» **Stated problem 1**
Shift every coordinate in the answers by -17 in the records starting at the line containing "This screenshot has" and ending at the line containing "Action: [x=837, y=152]". Give those lines again with their requests, but leave the pictures out.

» **Given passage**
◆ ◆ ◆ ◆ ◆ ◆ ◆
Method 1: D4 Hash-based Detection

D4 hashes (phash_d4, dhash_d4) compute perceptual hashes that are invariant to the 8 symmetries of a square (rotations by 0°, 90°, 180°, 270° and their horizontal flips).

Strengths:

  • Very fast computation

  • Detects rotated and flipped versions reliably (90° increments only)

  • No training required

Weaknesses:

  • Cannot detect diagonal rotations (45°, 30°, 60°, etc.)

  • Only detects near-exact copies (with transformations)

  • Cannot detect semantic similarity

Expected result: Should detect Group 1 (90° rotations) but miss Group 2 (diagonal rotations).

# Run D4 hash-based detection
start_time = time.time()

d4_detector = Duplicates(flags=ImageStats.HASH_DUPLICATES_D4)
d4_results = d4_detector.evaluate(images)

d4_time = time.time() - start_time
print(f"D4 Hash Detection completed in {d4_time:.3f} seconds")
D4 Hash Detection completed in 0.081 seconds
print("\n=== D4 Hash Results ===")
print("\nNear duplicates (perceptual similarity):")
if d4_results.items.near:
    for group in d4_results.items.near:
        indices = list(group.indices)
        methods = sorted(group.methods)
        print(f"  Indices: {indices}")
        print(f"    Methods: {methods}")
        print(f"    Labels: {[labels[int(i)] for i in indices]}")
        print()
=== D4 Hash Results ===

Near duplicates (perceptual similarity):
  Indices: [0, 1, 2, 3]
    Methods: ['dhash_d4', 'phash_d4']
    Labels: ['Original (Seed 42)', 'Seed 42 - Rot 90°', 'Seed 42 - Rot 180°', 'Seed 42 - Flip H']

  Indices: [8, 9, 11]
    Methods: ['dhash_d4', 'phash_d4']
    Labels: ['Original (Seed 89)', 'Seed 89 - Rot 90°', 'Seed 89 - Flip V']

Method 2: BoVW Embedding-based Detection

BoVWExtractor uses SIFT features to create rotation-invariant image representations. It clusters local features into a “visual vocabulary” and represents each image as a histogram of visual words.
◆ ◆ ◆ ◆ ◆ ◆ ◆
» **Extracted data**
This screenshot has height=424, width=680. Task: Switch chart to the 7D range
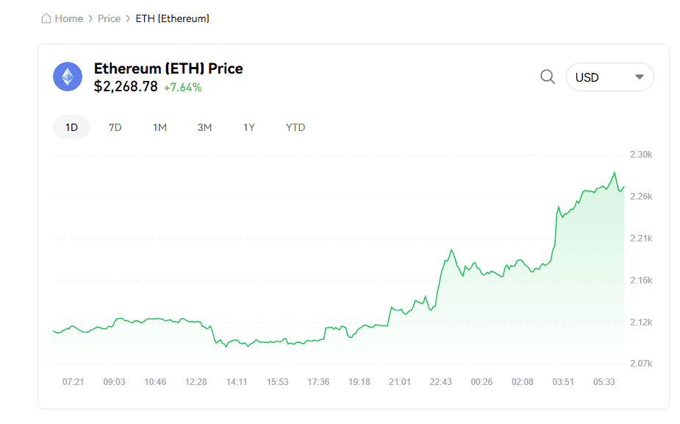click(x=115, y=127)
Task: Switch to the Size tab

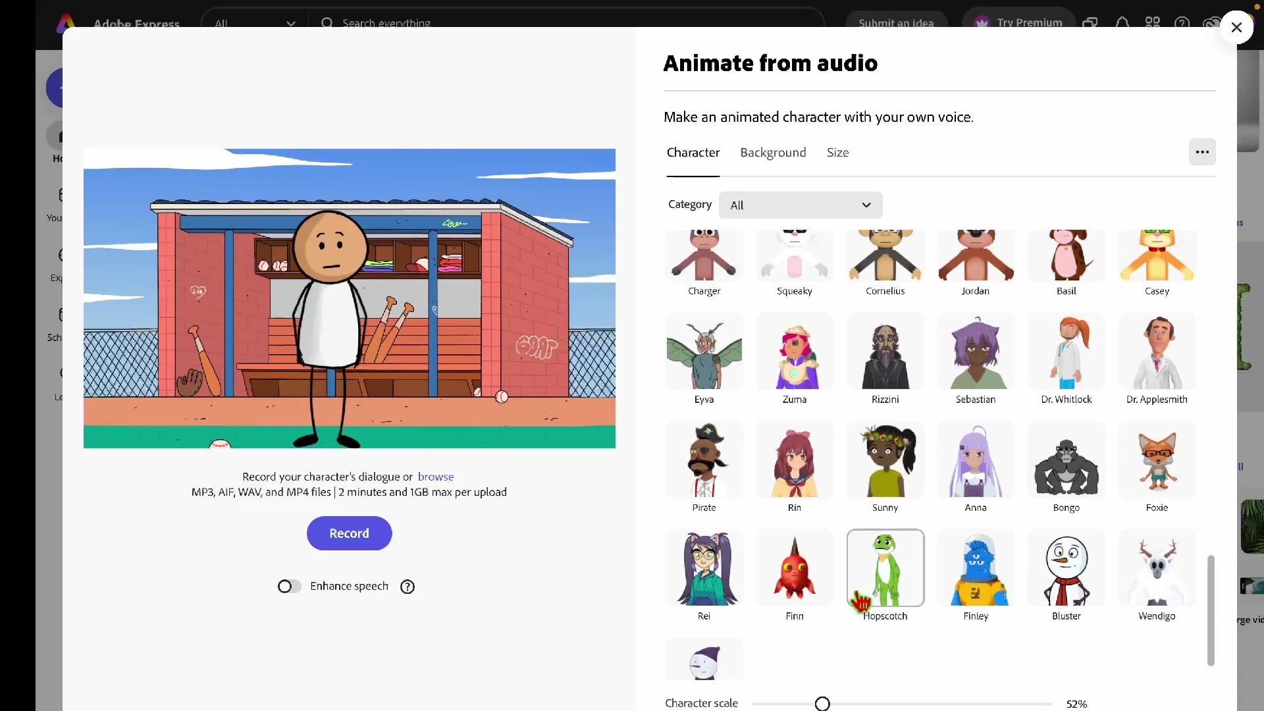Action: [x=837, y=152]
◆ ◆ ◆ ◆ ◆ ◆ ◆
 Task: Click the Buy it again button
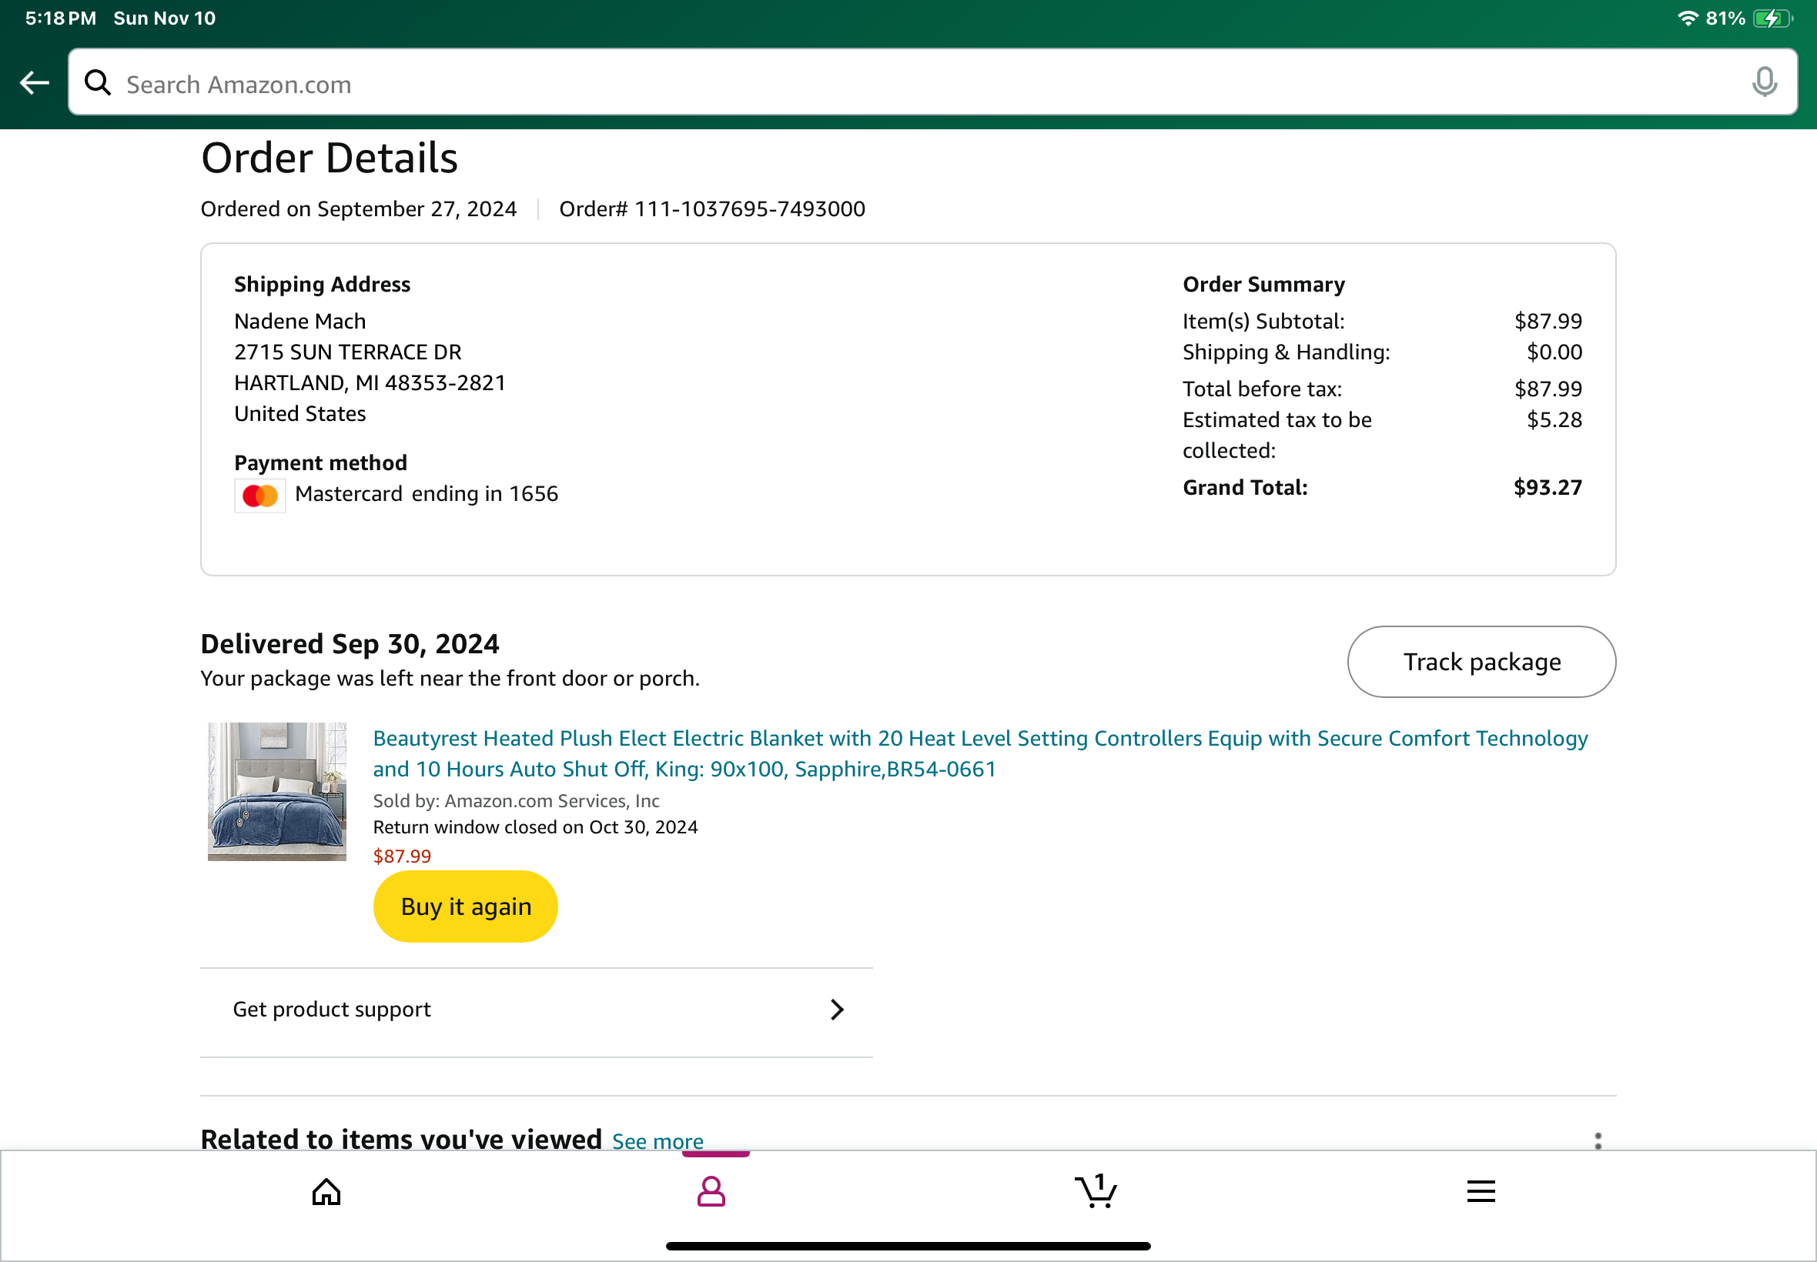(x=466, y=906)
◆ ◆ ◆ ◆ ◆ ◆ ◆
» **Stated problem 2**
Continue the text on detecting duplicate images from the point where it stops.

» **Final result 1**
This screenshot has height=424, width=680. Task: Switch chart to the 7D range
click(x=98, y=110)
Task: Switch to the Size tab

Action: [x=820, y=135]

» **Final result 2**
Strengths:

  • Rotation invariant at ANY angle (SIFT features are inherently rotation invariant)

  • Can detect semantic similarity (similar objects, different viewpoints)

  • Works well for natural images with texture

Weaknesses:

  • Slower than hash-based methods

  • Requires images with detectable features (may fail on uniform/simple images)

  • Results depend on vocabulary size parameter

Expected result: Should detect BOTH Group 1 (90° rotations) AND Group 2 (diagonal rotations).

# Run BoVW-based detection
bovw_extractor = BoVWExtractor(vocab_size=128)  # Smaller vocab for small dataset

start_time = time.time()

bovw_detector = Duplicates(
    flags=ImageStats.NONE,  # Skip hash computation
    extractor=bovw_extractor,
    cluster_threshold=1.25,
)
bovw_results = bovw_detector.evaluate(images)

bovw_time = time.time() - start_time
print(f"BoVW Detection completed in {bovw_time:.3f} seconds")
BoVW Detection completed in 22.252 seconds
print("\n=== BoVW Results ===")
print("\nNear duplicates (embedding similarity):")
if bovw_results.items.near:
    for group in bovw_results.items.near:
        indices = list(group.indices)
        methods = sorted(group.methods)
        print(f"  Indices: {indices}")
        print(f"    Methods: {methods}")
        print(f"    Labels: {[labels[int(i)] for i in indices]}")
        print()
else:
    print("  No near duplicates found")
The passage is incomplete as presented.